Kendimi güzel hissetmeye başladım, sanırım bu iyi bir işaret. Gölgelerden çıkıp hayatı dolu dolu yaşamanın tam zamanı. Sedef hastalığım var ama bu hastalıkla yaşayabildiğim için her gün Tanrıya şükür, normal çalışabildiğin için teşekkür ederim. Şimdi, hastalığa "hediye olarak" verilmiş olmanın bu şekilde olması gerektiğini anlamaya başlıyorum. Birbirimizi sevmeliyiz, yani ondan hoşlanmalıyım. Sedef hastalığını iyileştirmeyi başarsam bile sonsuza dek yanımda olacağını biliyorum. Tedavi edilemez ama iyileştirilebilir ve mutlu bir hayat yaşayabilir. Birbirimize mahkumuz :)
Fotoğraf oturumu
Eylül ayında #dajsieodkryc projesi için bir başvuru gönderdim. Vücudumu gösterdim, cildimin durumu kötüydü, daha önce bahsettiğim kötü tedaviden sonraki andı.
Bu başvuruyu göndermek, kendimi kabul etmenin ilk adımı oldu, fotoğraf oturumunu kazanacağıma inanmadım. İşe yaradı - Dominika (Bayan Łuska) sonuçları açıkladı ve ben kazandım. Açıkçası, seans sırasında bir noktada geri çekilmek aklımı geçti. Ayrıldım ve bir zamanlar aldığım elbiseyi giydim ve asla giyemedim. Gosia (fotoğrafçı) güzel fotoğraflarımı çekti, gülümsemesiyle beni enfekte ediyordu. İlk fotoğrafları gösterdikten sonra duygularımı bıraktım, ağladım, sedef hastalığıma rağmen bu kadar güzel görünebileceğimi bilmediğimi söyledim.
Hayatımın geri kalanında o günü hatırlayacağım. Bu seans sayesinde saklandığım yerden çıkmaya karar verdim. Kızların yardımı sayesinde kendimi güzel hissettim, tenimde güzel hissettim! Bugün kendinize farklı bir açıdan bakmaya değer olduğunu biliyorum, kendinizi kabul etmeye değer. Bunu bizim için başka kim yapacak?
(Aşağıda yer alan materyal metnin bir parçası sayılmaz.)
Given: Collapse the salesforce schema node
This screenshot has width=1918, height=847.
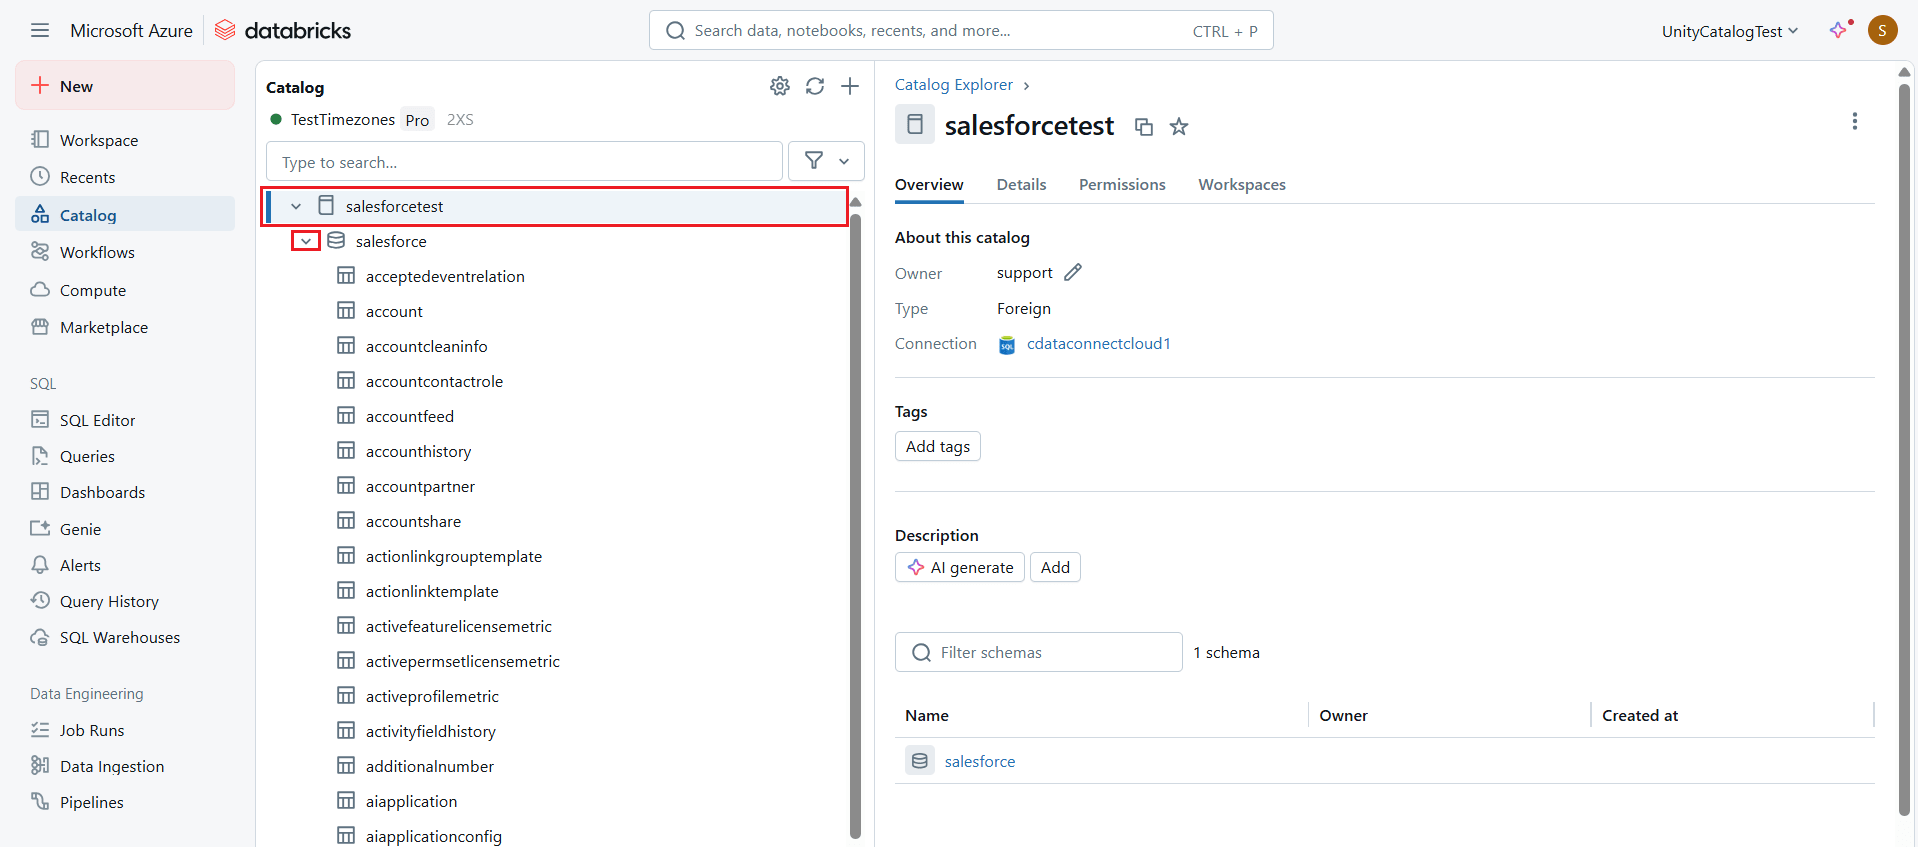Looking at the screenshot, I should (306, 241).
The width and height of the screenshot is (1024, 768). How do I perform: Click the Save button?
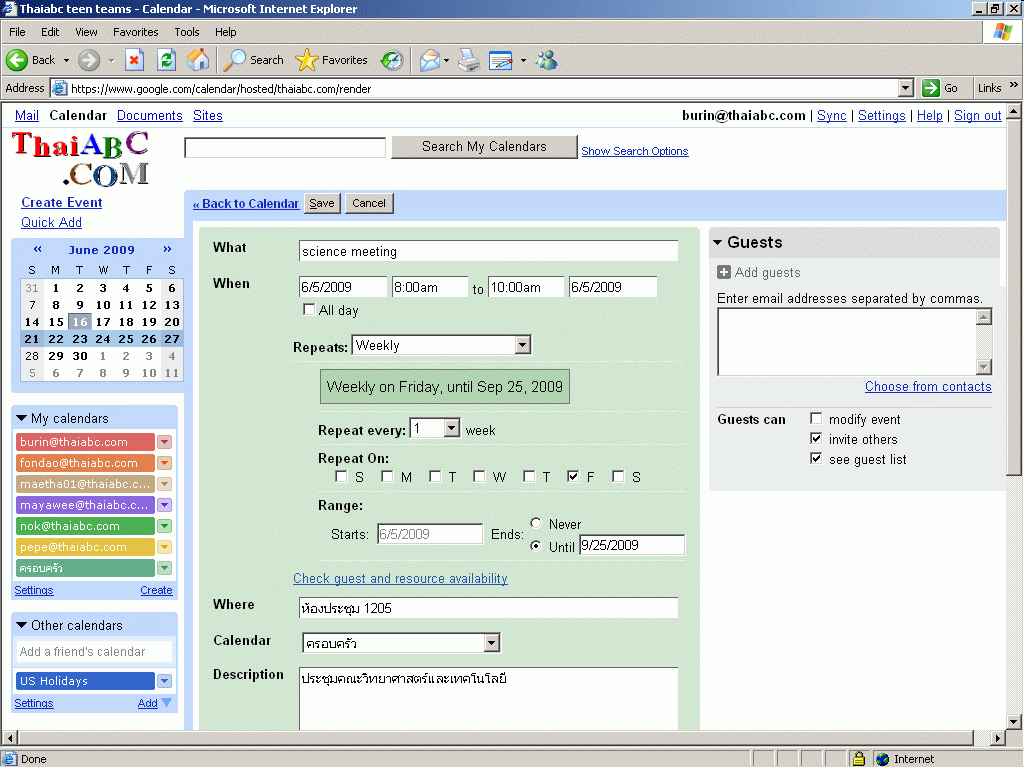[x=322, y=203]
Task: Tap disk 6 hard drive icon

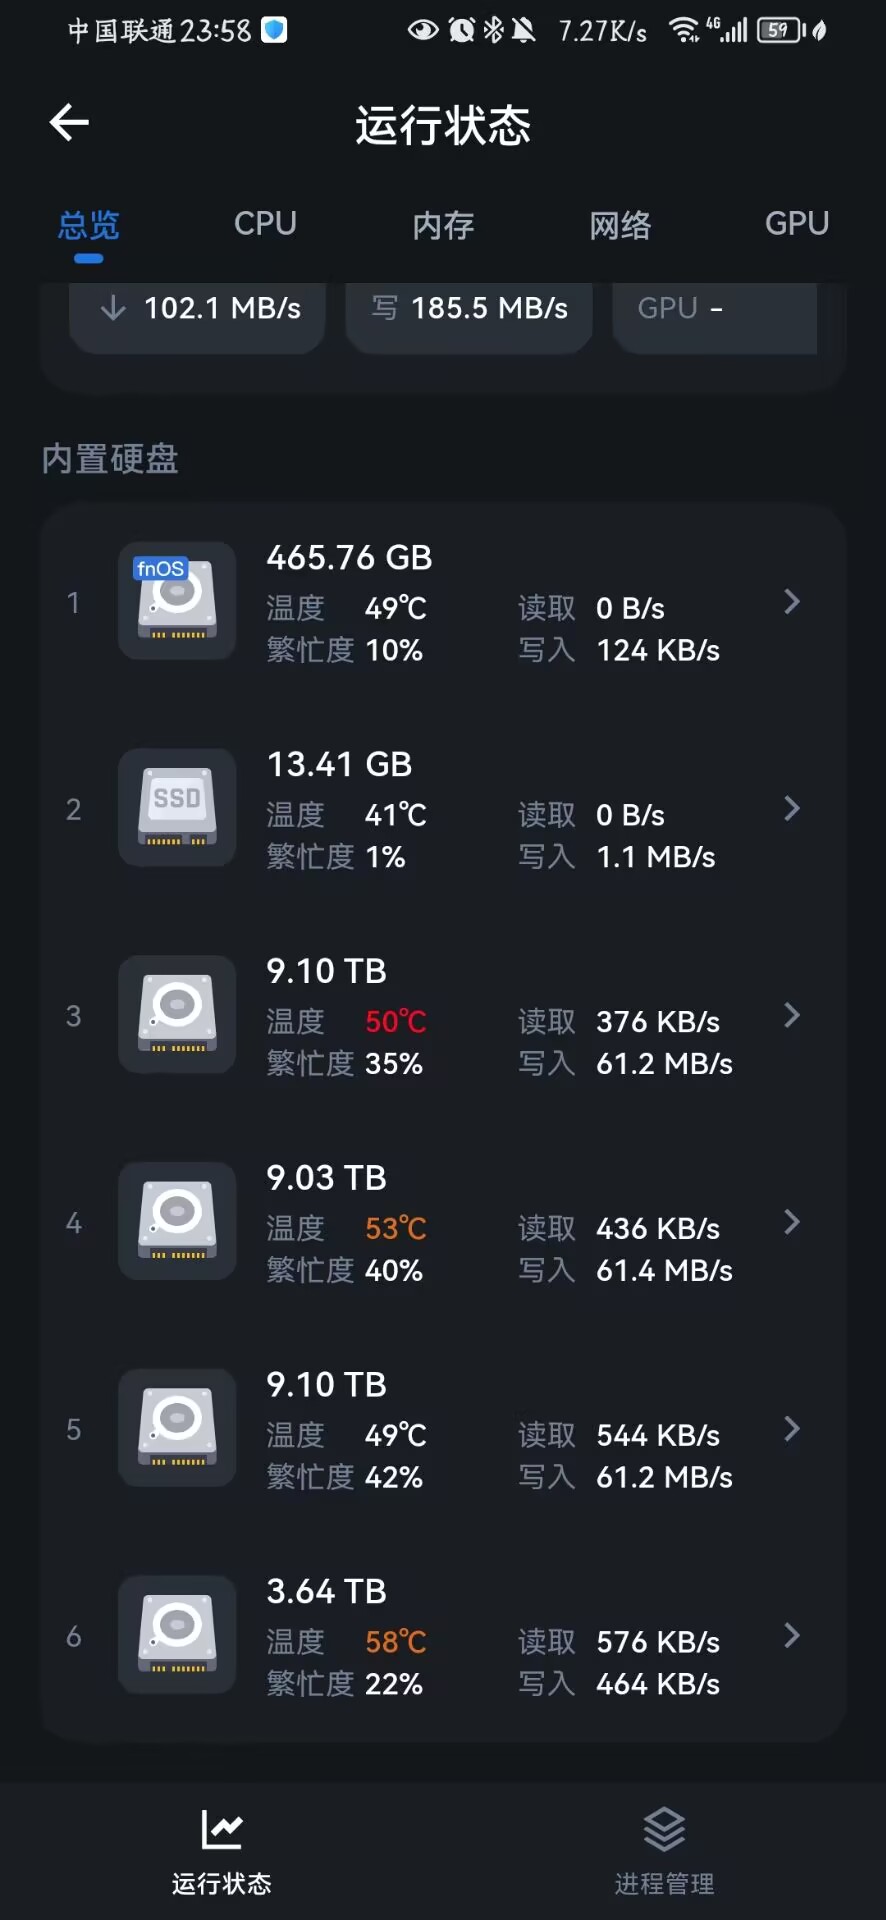Action: click(177, 1635)
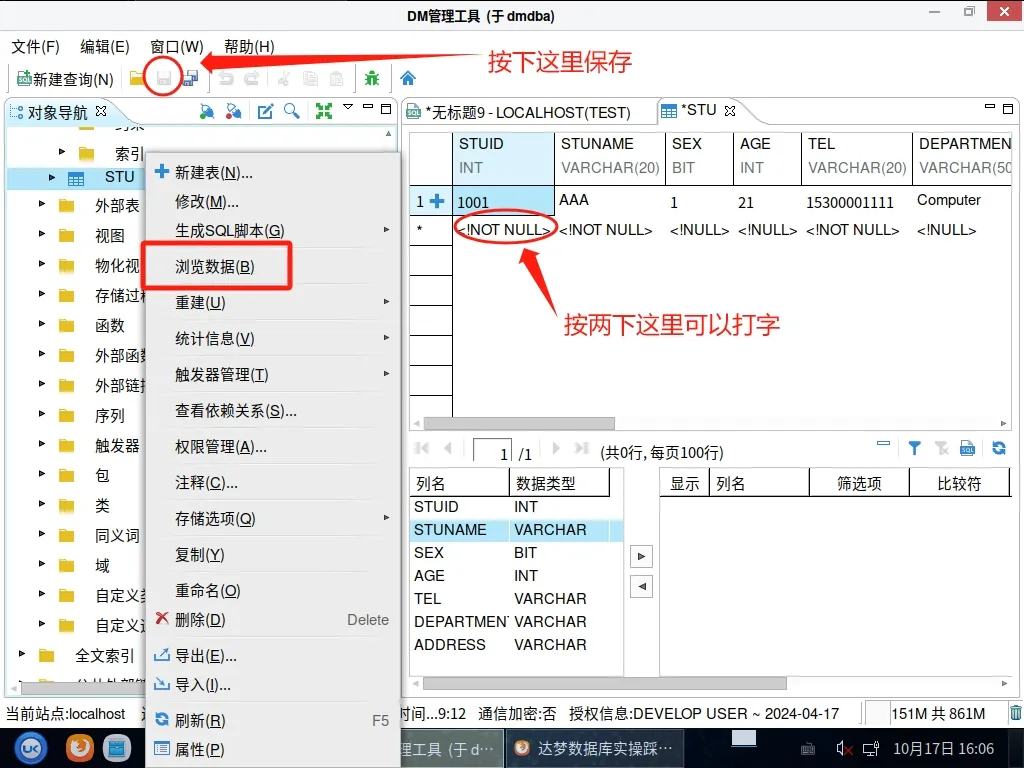
Task: Select 浏览数据(B) from the context menu
Action: pos(215,267)
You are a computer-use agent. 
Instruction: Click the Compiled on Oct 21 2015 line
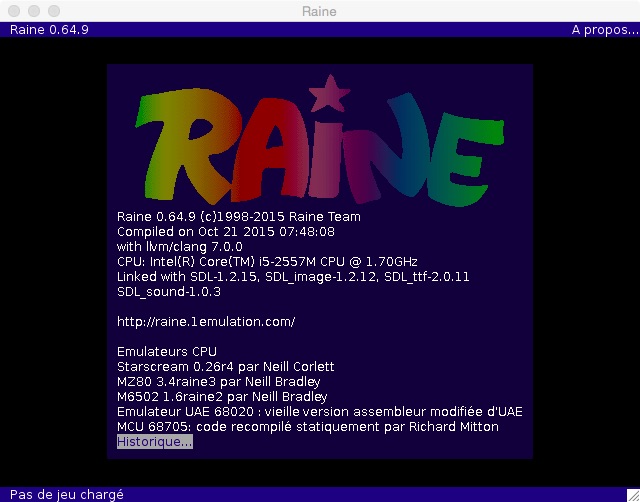pyautogui.click(x=225, y=231)
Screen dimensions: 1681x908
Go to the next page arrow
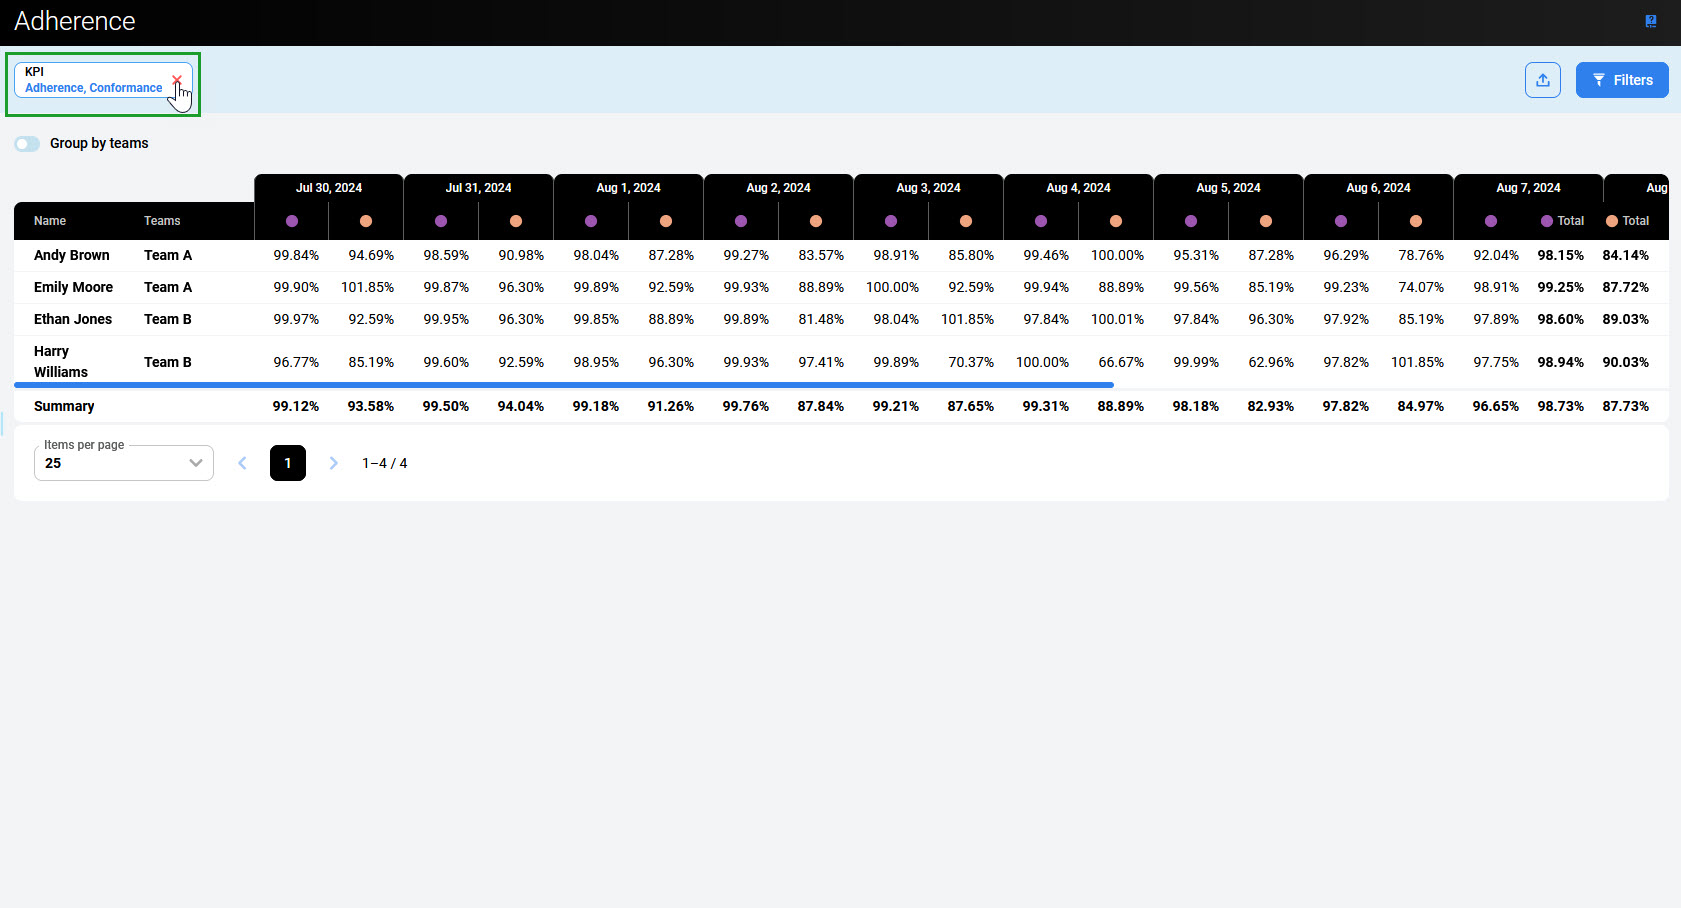[334, 463]
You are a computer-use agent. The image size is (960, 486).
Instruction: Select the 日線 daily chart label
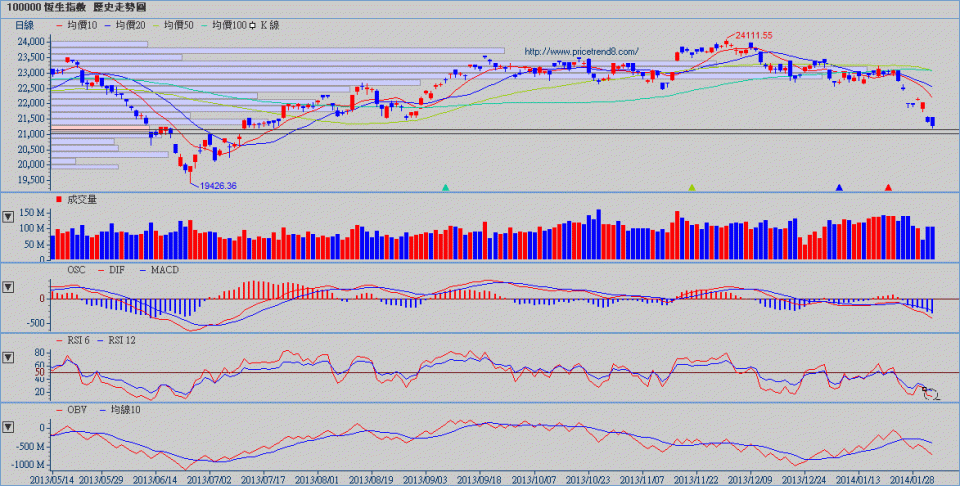24,24
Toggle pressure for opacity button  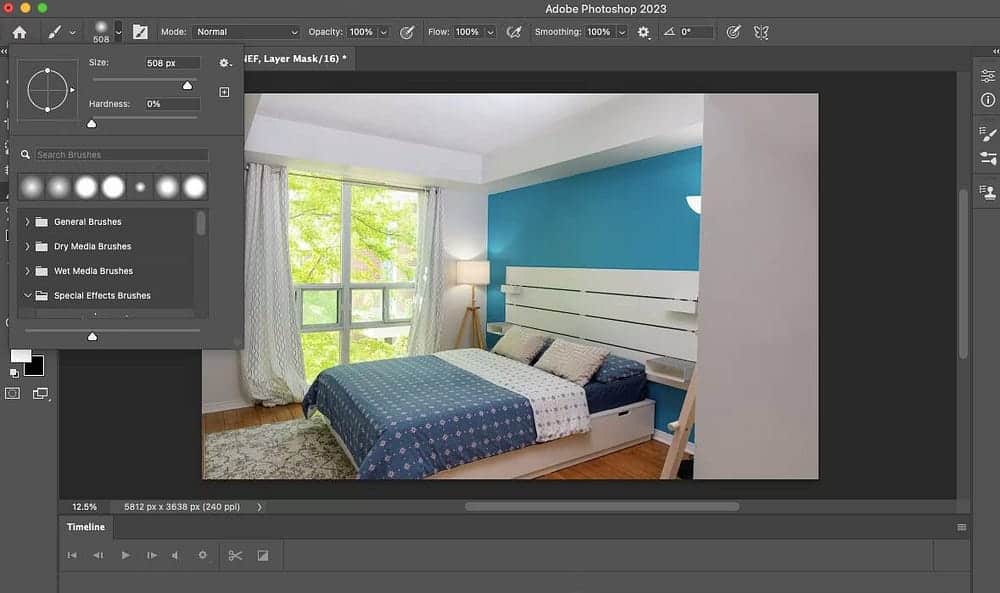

Artık saklanmak istemediğimi biliyorum. Yüksek sesle söyleyebilirim ki sedef hastalığı bulaşıcı değildir, sedef hastalığı farklı yaşamak için bir sebep değildir. Sedef hastalığı olan bizler, herhangi bir sağlıklı insan gibi yaşamak istiyoruz. Kendim, ailem için hayattan olabildiğince çok mutluluk alacağım (yeterince saklanıp ağlıyordum). Saklandığım yerden çıktım ve #dajsieodkryc'i kabul etmeyen herkese söylemek istiyorum.
Bu her zaman kolay değildir, ancak kendiniz ve daha iyi bir yarın için savaşmaya değer. Kızlar olmadan bunu yapamayacağımı ve hayatım boyunca onlara minnettar olacağımı biliyorum. Onlar sayesinde daha iyi bir yaşam şansım var. Garip görünebilir, ancak cildimin durumu daha iyi, değişiklikler neredeyse hiç görülmüyor - burada büyük bir değer, siklosporin ile dahili tedavinin yanı sıra kendi kendini kabul etmektir. Kendimle çok gurur duyuyorum, yaptığım için mutluyum.